Supplied text:

******************************

Drach of Countryside eases patients' fears by telling them that "lice would prefer a clean head. They are there for the warmth, not for dirt. Even though they start in a less-than-perfect environment, they'd actually prefer a cleaner environment. It's just a matter of contact," he explains, "not a matter of poor hygiene."
Jeff Sparks, owner and pharmacist at The Medicine Shoppe, located inside Woods Super Market in Bolivar, Mo., adds, "There are still misconceptions about lice. People can't believe they've got it, because they're clean and they bathe regularly."
"It's embarrassing," explains Sparks, "so parents don't want to tell other people. If they see it on their child, they might just take care of it and not tell anyone at school about it. When people have already come in contact, the lice will just keep going around."
The stigma that head lice is a low-class, low-hygiene problem must be eliminated in order to ensure that massive infestations do not occur, says Deborah Altschuler, president of the National Pediculosis Association, Newton, Mass. The fear and a crisis-like attitude concerning head lice prevent open communication and can keep those around a lice-infested person from getting checked for lice, too.
Pharmacists, she says, can often break that cycle by offering the facts about head lice to patients.

******************************

[Saved data entries]
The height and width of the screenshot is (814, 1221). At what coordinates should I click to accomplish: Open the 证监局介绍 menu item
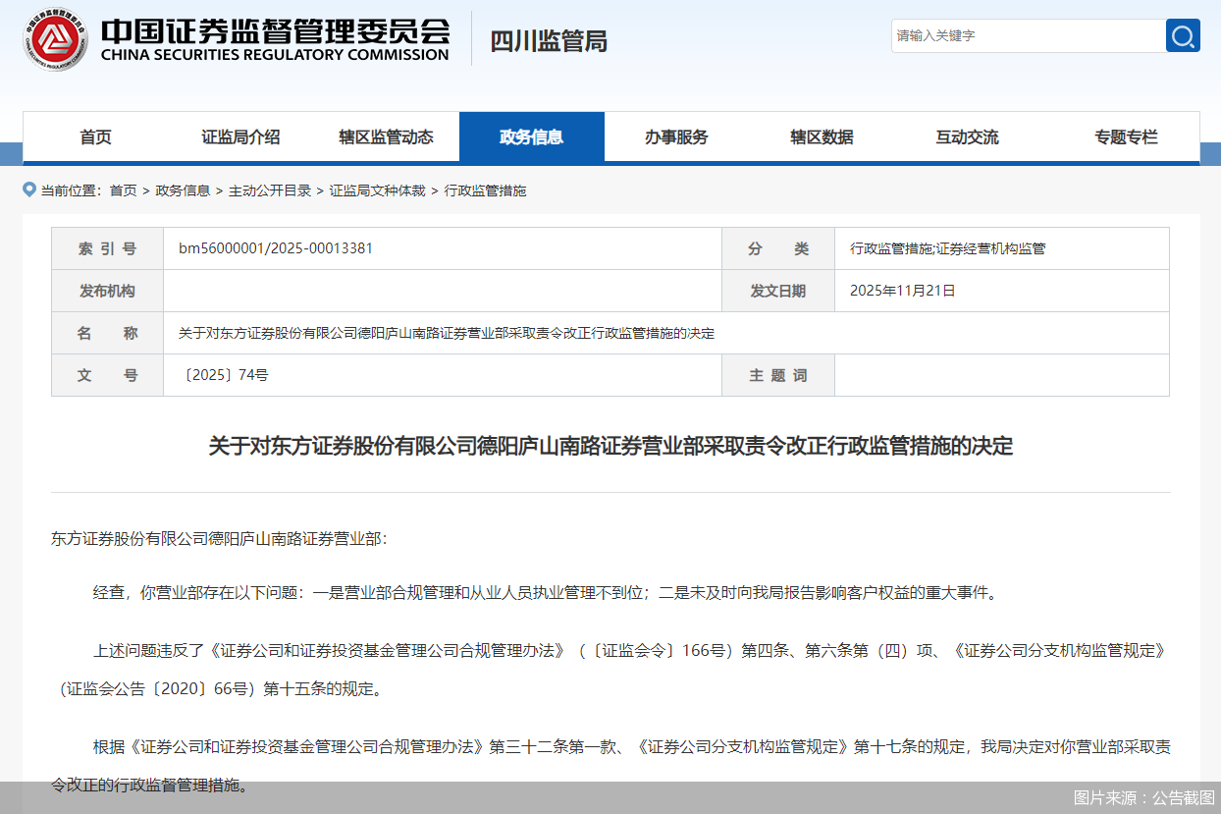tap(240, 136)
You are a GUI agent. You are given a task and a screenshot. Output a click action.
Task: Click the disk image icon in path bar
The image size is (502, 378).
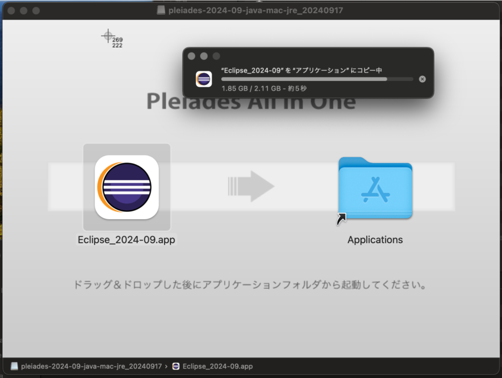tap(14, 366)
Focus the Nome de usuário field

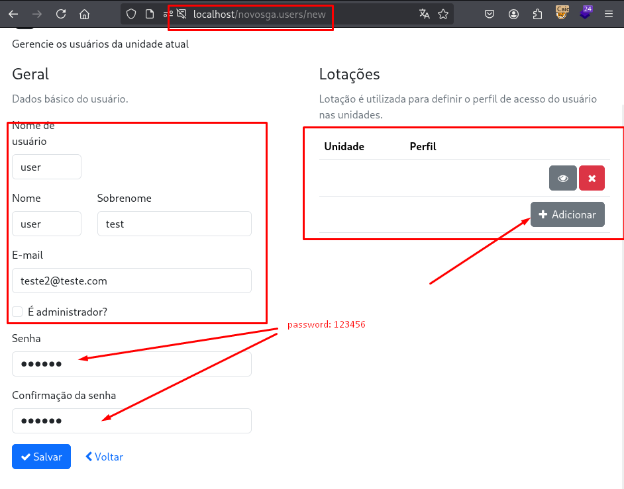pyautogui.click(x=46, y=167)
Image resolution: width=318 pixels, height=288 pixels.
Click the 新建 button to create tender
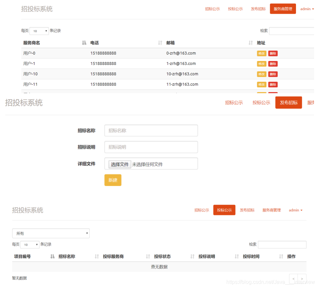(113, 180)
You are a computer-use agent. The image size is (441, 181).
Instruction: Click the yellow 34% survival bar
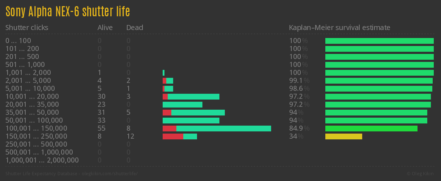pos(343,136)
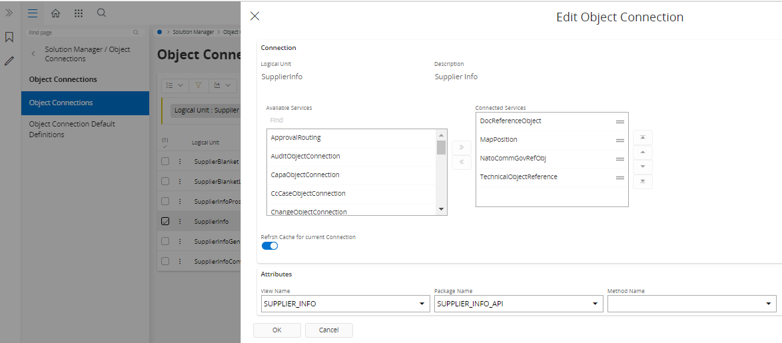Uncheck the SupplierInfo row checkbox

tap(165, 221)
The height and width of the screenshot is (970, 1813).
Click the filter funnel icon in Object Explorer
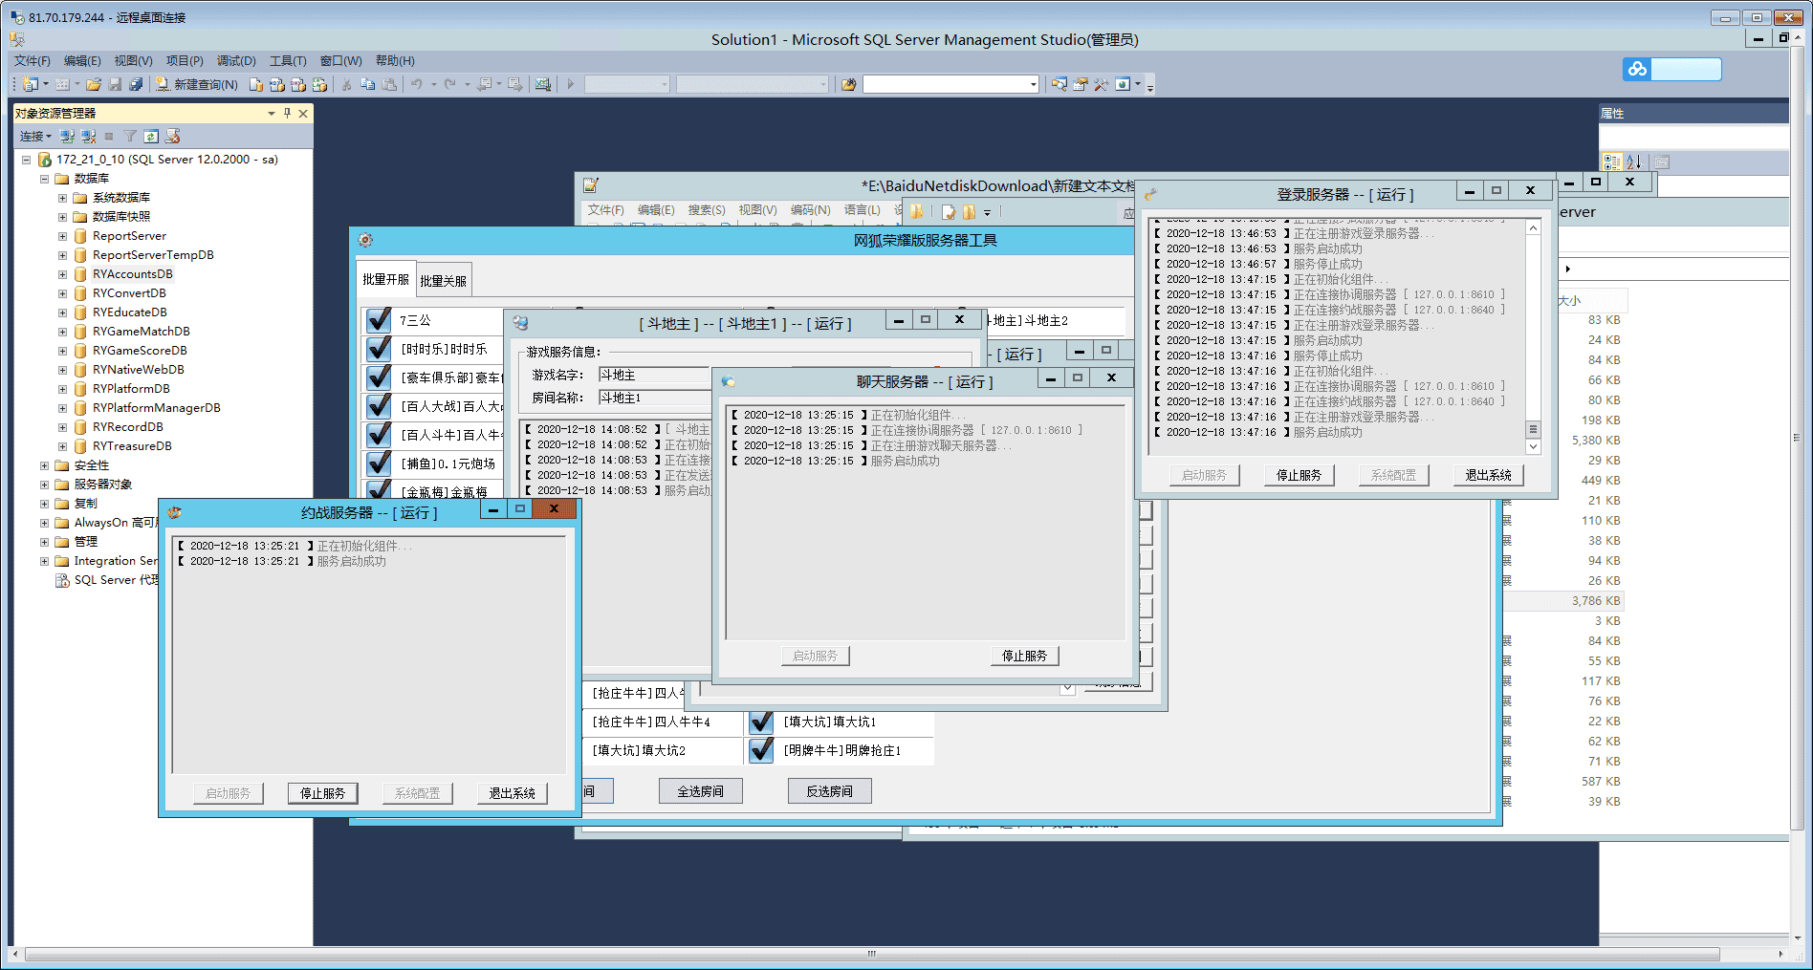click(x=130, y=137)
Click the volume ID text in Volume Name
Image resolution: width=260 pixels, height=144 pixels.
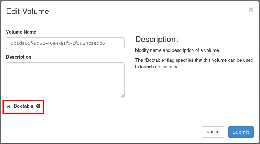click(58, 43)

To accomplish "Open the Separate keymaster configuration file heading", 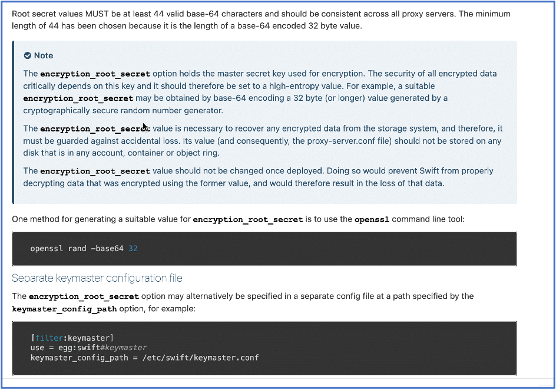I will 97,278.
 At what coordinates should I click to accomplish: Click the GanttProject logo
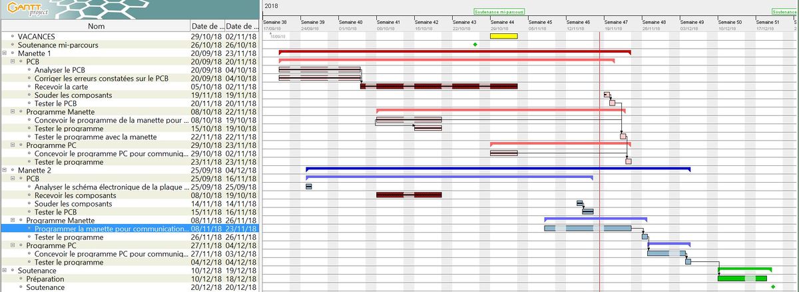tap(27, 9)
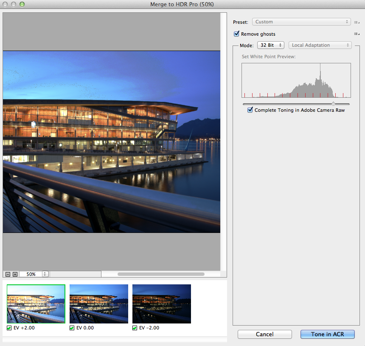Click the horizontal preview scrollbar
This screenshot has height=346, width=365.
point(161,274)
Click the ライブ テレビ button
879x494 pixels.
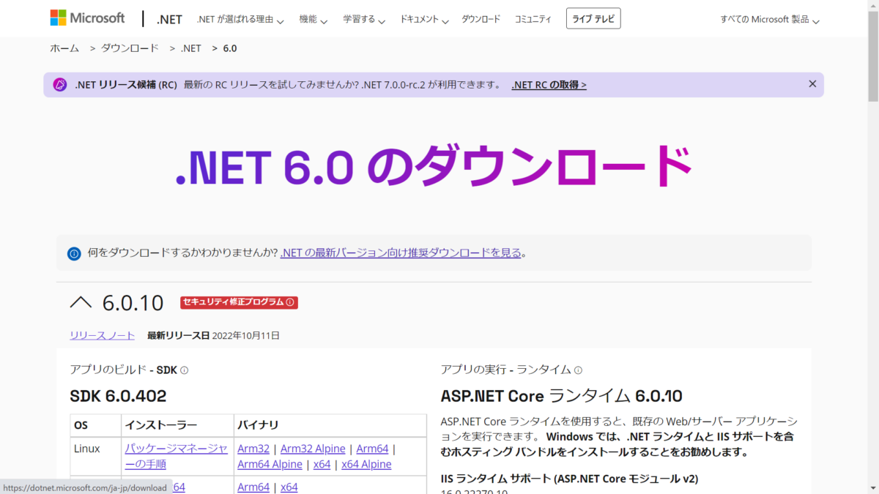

******************************

Work instruction 1:
Repeat the head lice passage word for word, everything from "The stigma that" down to "for lice, too.".
Work instruction 2:
According to the head lice passage, what organization is Deborah Altschuler president of?
Work instruction 3:
Write the next part of the head lice passage, picking up after its last sentence.
The listing is not required for any of this work.

Exercise output 1:
The stigma that head lice is a low-class, low-hygiene problem must be eliminated in order to ensure that massive infestations do not occur, says Deborah Altschuler, president of the National Pediculosis Association, Newton, Mass. The fear and a crisis-like attitude concerning head lice prevent open communication and can keep those around a lice-infested person from getting checked for lice, too.

Exercise output 2:
The National Pediculosis Association, Newton, Mass.

Exercise output 3:
"Our best ally has historically been the pharmacist," Altschuler explains. "They see the family face-to-face and have the ideal opportunity to advise and tell people in the community that an outbreak may be occurring. The pharmacist is the ultimate front-line person in fighting lice."
Drach of Countryside agrees. "I tell people they have to inform everyone around them. If everyone takes care of it, there won't be another outbreak. We see so many repeats because someone doesn't tell other people or they don't take care of their own problem. Friends and relatives, and around and around, that's the cycle."
Once identified and alerted to the problem of lice, proper treatment is the other main concern pharmacists say they have.
Frank Chibaro, supervising pharmacist at Pharmacy of Columbia Park inside Singer ShopRite in North Bergen, N.J., says, "Sometimes the parents will pick up on what's wrong. They may not always know the name, but they see things crawling on the scalp. They're aware. They'll ask for a product usually.
"I tell them it's not easily cured but it is curable, and with the new medications you just need one treatment as long as you're thorough," says Chibaro. "And you have to be careful until you get rid of it to make sure it doesn't spread to other members of the family. I assure them this isn't something that will last forever." "The patients' main concern is whether to repeat the treatment," says Drach. "If you follow the instructions thoroughly, you should be OK. We tell them not to re-treat unless they see live lice."
Pharmacists also try to administer preventative advice to customers.
"Children shouldn't be wearing each other's hats or sharing combs," says Sparks of The Medicine Shoppe. Advertising and printed information are also good ways to inform customers about head lice and to bring them into the pharmacy when problems do arise.
"Sometimes we'll run an ad around the beginning of the school year, but it is a situation where you have to be careful with ads," explains Drach of Countryside. "It isn't a pleasant thing people look forward to. You have to be subtle." Henderson of Klein's says his chain has distributed various pamphlets from manufacturers.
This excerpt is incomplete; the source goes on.